> RECORDS SHOWN:
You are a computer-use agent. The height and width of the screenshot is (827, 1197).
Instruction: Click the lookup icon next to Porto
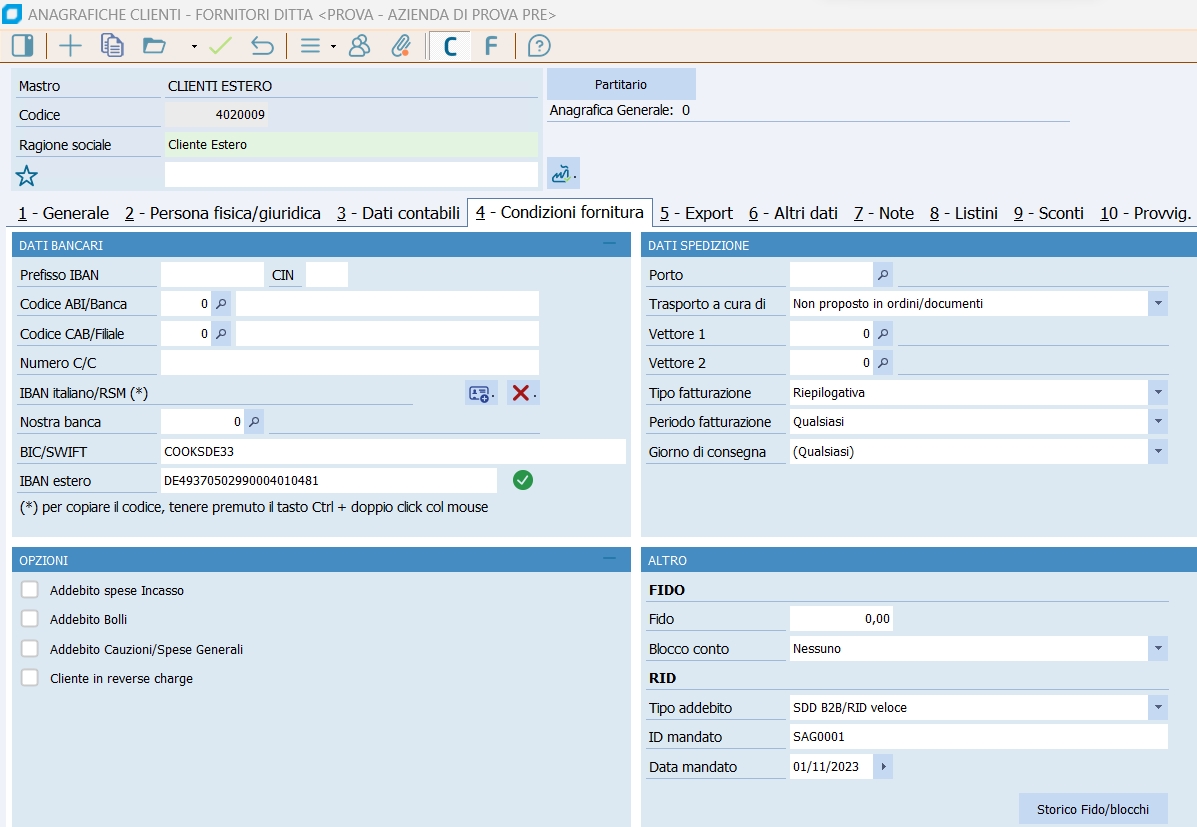coord(883,275)
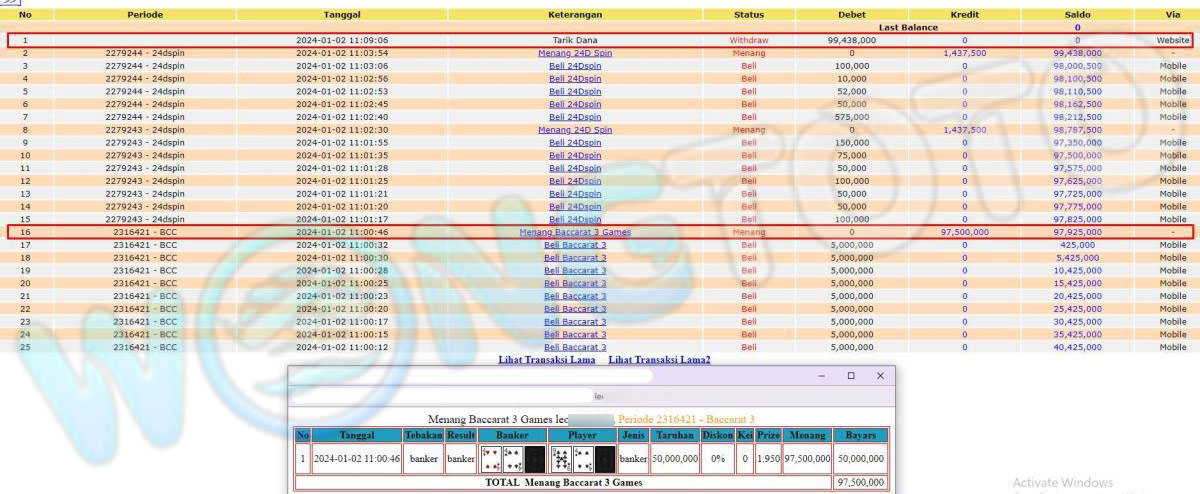Click the Banker's first card image
Viewport: 1200px width, 494px height.
[491, 459]
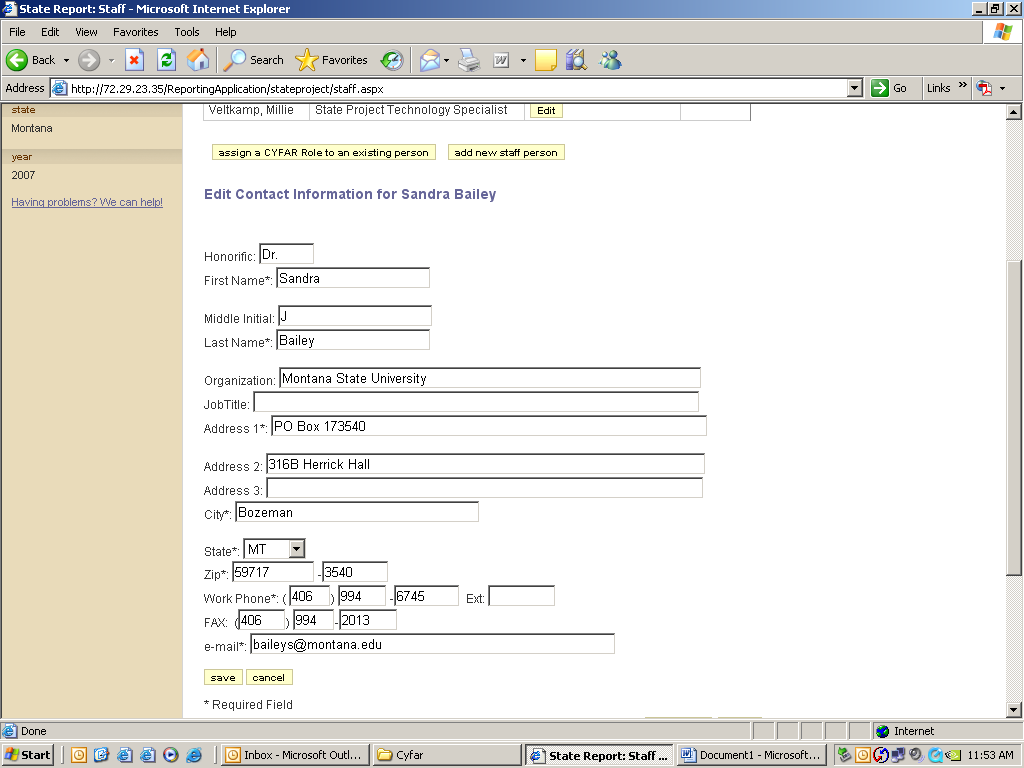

> DIRECTIONS: The copy should hold exactly the lines from the one containing "Instruction: Click the" through the final line of the records above, both ends included, and no picture.

> TASK ANSWER:
Instruction: Click the lookup icon next to Porto
coord(883,275)
Click the Banker's first card image
Viewport: 1200px width, 494px height.
[491, 459]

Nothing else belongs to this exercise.